VICAR MELMOTH: Well, Mr Watts says rather a lot in those paragraphs. With the disclaimer that the concerns of Satanism are of course different to the Episcopalian tradition that Watts is addressing, here is the position of the Modern Orthodox brand of Satanism practiced by congregations like my own:

1/ We do hold that Satan has the role of prosecutor, although we consider the book of Job to be apocryphal. The most commonly held belief is that the falling out between Satan and his creator came when the Devil tried to hold the Judge accountable to his own standards. We hold that God is responsible for his own crimes just as the rest of creation: that is the cause of the Devil’s apostasy and that is why we hold that he made his departure from Heaven–of his own free will. *

2/ I cannot agree with Watts’ assertion that the Snake in Eden was accomplice to the creator in the Fall of Man. We see the act of Temptation as a facet of the Devil’s identity as Lucifer the Lightbringer: by convincing Eve to eat from the Tree of Knowledge, the Devil brought the light of Reason to humankind**. He is the Light in Enlightenment.

3/ As to the left and right hand: Satan (a title meaning ‘accuser’ in the original Hebrew, rather than a proper name), the prosecutor, stands on the right, and Lucifer Morningstar on the left. The Devil stands on both sides of the creator, bracketing him with accountability and reason. This is the nature of their dispute. This is the reason that we call the Devil two-faced.

* The lore is not entirely cogent on this matter.

** On foot.

*** There is some argument as to the nature of the actual fruit consumed.

 PAUL BEDFORD: This question is for Whiteface McDog, the best named pet in all modern literature: “Are you exercised daily, are you vet checks regular and what does your diet consist of?”
WMD: “Rarf!” (affirmative)
“Rarf rarf!” (affirmative)
“Rarf-rarf-rarfy-rarf rarf!” (kibble, seasoned with trace amounts of gun oil. Occasionally wet food. Shmackos for a treat.)

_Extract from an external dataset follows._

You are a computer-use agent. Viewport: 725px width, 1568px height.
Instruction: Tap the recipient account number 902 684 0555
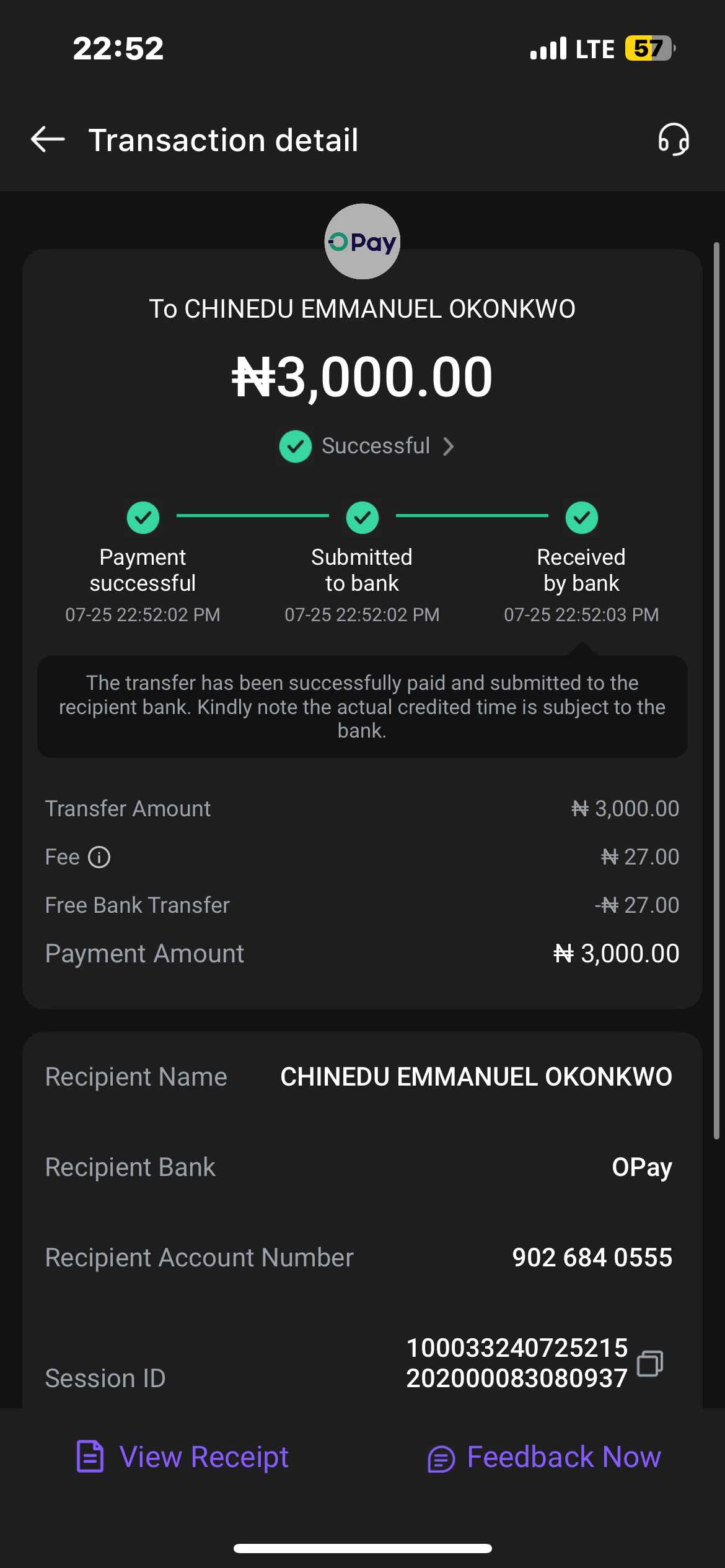click(x=592, y=1258)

DAVID WALDEN: Satan, who do you think gave the best portrayal of you? Please cover Film, Literature & Music

SATAN: David, I am very partial to the way that Mikhail Bulgakov portrays my alter ego, Professor Woland, in the Master and Margarita. I also enjoyed Robert De Niro’s turn in Angel Heart, and Peter Stormare’s weirdo rendition in the otherwise terrible Constantine movie.
The Rolling Stones’ ‘Sympathy for the Devil’ is probably the most true-to-life version, bongo intro notwithstanding.

KAREN JACOBSON MARCON: Clarice, what did become of that Barbie Doll of yours?

CLARICE MARNIER: I melted her down and used her for plectrums.

 GEORGE WILSON III: Does Satan REALLY love me?

SATAN: Yes, George, I do. Why would I lie about a thing like that?

GEORGE WILSON III: McBlack, where do I get a GunDog?

WHITEFACE McBLACK: Gundog is a one-of-a-kind individual. Since Lila’s death her three sisters have been looking after him.

ANTHONY EARL: Satan, why do good things happen to bad people?

SATAN: Because they make them happen, Anthony. Ruthlessness is a virtue.